Banners like that have been displayed in other localities of Henan. A document entitled Daily Event Schedule for Focused Propaganda on Religious Policies and Regulations, issued by a county in Henan in March, stipulates the content and number of banners to be displayed on major roads; even the distance between the banners is indicated. As part of the CCP’s crackdown on religious belief, pressure on citizens through propaganda is indispensable.
The propaganda, it seems, has raised the level of fear among the people of faith. A Christian from an impoverished household in Luanchuan county used to host small religious gatherings throughout the year. But when she saw banners threatening to impose huge fines, she stopped, fearing that she would be unable to find the money for the penalty in case the authorities discover her.
“We have the largest number of house churches in Henan. The government is implementing such severe measures in its crackdown to eradicate house churches completely,” a member of a house church commented.
The person in charge of a Three-Self meeting venue expressed discontent with the government’s approach: “The government is hitting themselves in the face. The Constitution stipulates that citizens have the right to freedom of belief, but they are overtly saying that house church gatherings are illegal, encouraging people to report them, and even imposing heavy fines.”
The police and local officials have been harassing the landlady of a house church meeting venue in Jinshui district of Henan’s Zhengzhou city since last year to stop renting her property for the church that more than 100 congregation members used to attend.
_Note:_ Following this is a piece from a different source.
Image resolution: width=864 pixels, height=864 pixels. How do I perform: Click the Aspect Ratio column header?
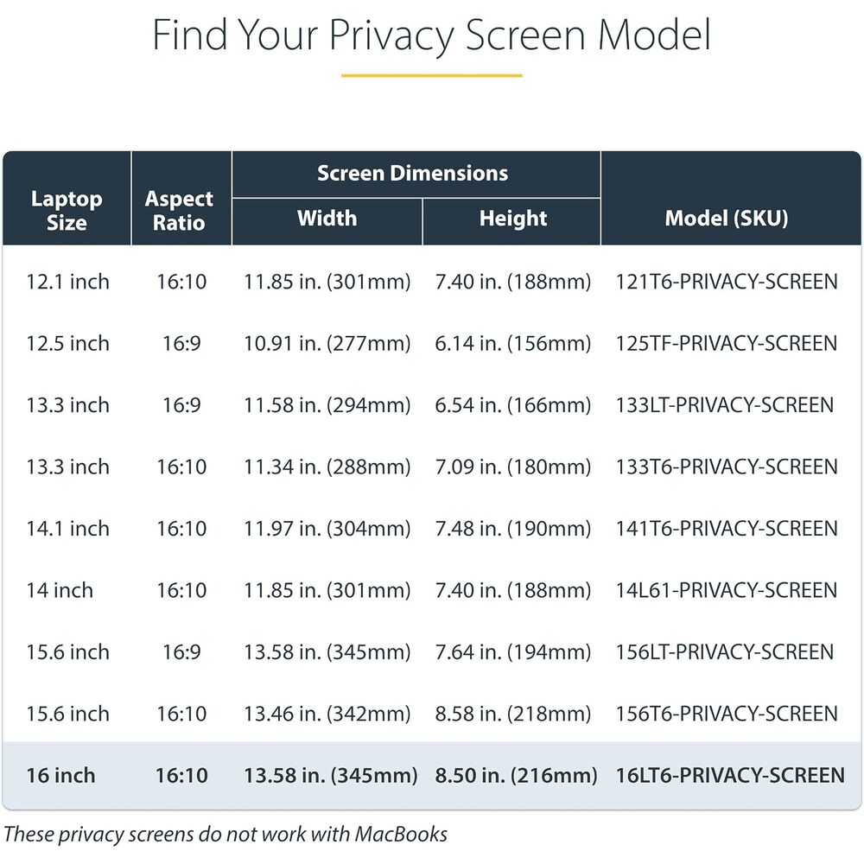(179, 211)
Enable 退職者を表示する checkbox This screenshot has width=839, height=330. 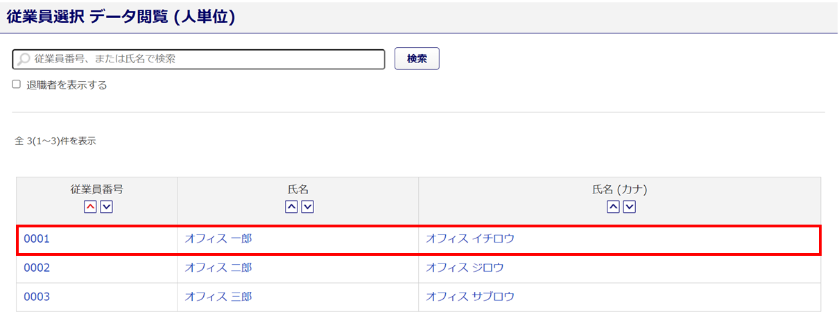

The woman refused to obey, so, in April, officials told her that “religious issues are political” and threatened to fine her 200,000 RMB (around $ 29,000) if she continued renting the venue to believers.
The landlady told Bitter Winter that officials would call her practically every day to put pressure on her, even threatened to arrest her. The woman was told that even after she ousts the believers from her property, she would still have to report to authorities when she rents out the building again.
Pressured and intimidated, the landlady had no choice but to obey, and the house church ceased gatherings on April 28.
Similar situations have occurred in various regions. Sometimes, the police don’t even need to appear in person to shut down a church: a threatening phone call is sufficient to make the landlord tremble with fear.
For house churches that generally rent their venues, the suppression tactic to threaten landlords with hefty fines is detrimental – they are left with no place to congregate.
Heavy fines are also imposed on people who share the gospel or distribute religious materials. As in a county under the jurisdiction of Liaocheng city in the eastern province of Shandong, where, on April 3, the Religious Affairs Bureau adopted measures, imposed by the central government, to fine church members from 50,000 to 100,000 RMB (around $ 7,000 to 14,000) for distributing leaflets with religious content in public inhabited areas or near schools. On top of that, all of the church’s assets will be confiscated. If an individual is caught doing the same, he or she would be fined 50,000 RMB (around $ 7,000), and the person in charge of the church – 100,000 RMB (around $ 14,000). People providing their properties for religious meetings would have to pay a 200,000 RMB (around $ 29,000) fine.